Не должны живые слушать эту песню — в этом Арлекино уверена.
— Знаешь, песня какая? — улыбается Коломбина, и Слуга понимает, что тишина длится уже минут шесть, а она этого даже не поняла; пение Голубки быстро забывается, сравнимое с тишиной: никто не повторит ее песен. — Не помнишь мой голос?
Улыбка Коломбины больше похожа на оскал, а странное построение предложений и вовсе заставляет вернуться в реальность, но Арлекино уже привыкла: как бы ни была похожа ее возлюбленная на настоящую девушку, а в ее венах другая кровь, если таковая вообще присутствует: обычно Слуга чувствует чужое биение вен, но с Голубкой все как-то не по-человечески.
Заставляя себя всё-таки очнуться от сна, в котором внезапно оказалась, Предвестница моргает, натыкаясь на насмешливо склоненную к плечу голову. Кружево на глазах слегка подвернулось, а волосы немного разметались — метели в Снежной ужасные, а Коломбина с дороги даже не отдохнула, почти сразу начав петь — их чашки полны. Голубка аккуратно поправляет повязку и снова улыбается, дожидаясь ответа.
Она терпелива бесконечно.
— И какая же это песня? Твои колыбельные быстро забываются. — Не в укор сказано, и Коломбина никогда не оскорбится на эти слова, и Арлекино слегка улыбается, когда на лице у той отражается счастье.
Самым сильным позволено показывать свою радость.
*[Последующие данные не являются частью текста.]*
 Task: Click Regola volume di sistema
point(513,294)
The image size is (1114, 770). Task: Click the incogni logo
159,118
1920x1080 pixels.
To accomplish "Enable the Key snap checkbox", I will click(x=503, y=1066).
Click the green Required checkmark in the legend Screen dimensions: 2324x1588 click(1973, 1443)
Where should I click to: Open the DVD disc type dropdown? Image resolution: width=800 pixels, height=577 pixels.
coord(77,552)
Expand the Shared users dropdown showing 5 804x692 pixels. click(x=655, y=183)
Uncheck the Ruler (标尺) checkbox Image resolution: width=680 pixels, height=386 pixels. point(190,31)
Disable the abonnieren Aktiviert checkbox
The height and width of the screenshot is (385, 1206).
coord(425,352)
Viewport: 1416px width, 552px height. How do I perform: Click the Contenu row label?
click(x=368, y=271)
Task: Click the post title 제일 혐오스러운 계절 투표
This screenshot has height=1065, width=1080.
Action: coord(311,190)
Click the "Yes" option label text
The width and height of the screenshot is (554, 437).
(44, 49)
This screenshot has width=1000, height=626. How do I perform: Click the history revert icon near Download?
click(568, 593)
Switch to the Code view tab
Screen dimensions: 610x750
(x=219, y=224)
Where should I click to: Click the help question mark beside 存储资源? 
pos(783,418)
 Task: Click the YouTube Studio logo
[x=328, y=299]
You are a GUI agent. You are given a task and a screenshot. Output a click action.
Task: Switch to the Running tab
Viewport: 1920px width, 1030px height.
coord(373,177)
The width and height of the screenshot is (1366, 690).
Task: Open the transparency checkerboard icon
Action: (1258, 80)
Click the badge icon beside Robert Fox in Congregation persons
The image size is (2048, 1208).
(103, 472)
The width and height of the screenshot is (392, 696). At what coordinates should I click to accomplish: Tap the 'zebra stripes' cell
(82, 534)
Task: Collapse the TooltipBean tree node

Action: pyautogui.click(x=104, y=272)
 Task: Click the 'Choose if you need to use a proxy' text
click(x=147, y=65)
Голубка готова хоть всю свою вечность провести подле Слуги, рассказывая о своих песнях.
Увы, вечность Арлекино и вечность Коломбины — совсем разные, и у первой она конечна; но вторая все равно этого никогда не поймет.
— Я назвала ее «Смерть», — с манерой заговорщицы шепчет Ангел, чуть придвигаясь ближе — Слуга не против. — Я назвала ее в честь тебя.
Арлекино слабо улыбается, непонятно от чего, ужас сковывает ее лёгкие — это слово не идёт ее возлюбленной, не должны ее уста говорить подобное, не должно что-то вечное касаться такого простого и смертного.
Слуга — обычный человек.
— Почему? — все же спрашивает женщина, тоже наклоняясь к тихо хихикающей Голубке. Чужие тонкие пальцы гладят ее по волосам, и Арлекино успокаивает свой страх.
У Коломбины тоже руки в крови.
— За тобой следы из огня, — шепчет Слуге на ухо Ангел, положив руки ей на плечи — невесомые и обманчиво-хрупкие. — Пламя сжигает. Ты — пламя. А однажды пройдет дождь.
Всё-таки об этом.
Коломбину не пугает ограниченная вечность Арлекино — она улыбается, замечая теплоту рук и прочие атрибуты чужой способности к умиранию; она принимает это как данное. Она не понимает лишь то, что смерть это навсегда.
Может быть, она знает что-то, чего не знает Слуга. Она прикрывает глаза, слушая биение своего сердца, и вновь слабо улыбается. Коломбина протягивает холодную руку и ощупывает губы.
— Спой мне эту песню ещё раз, пожалуйста.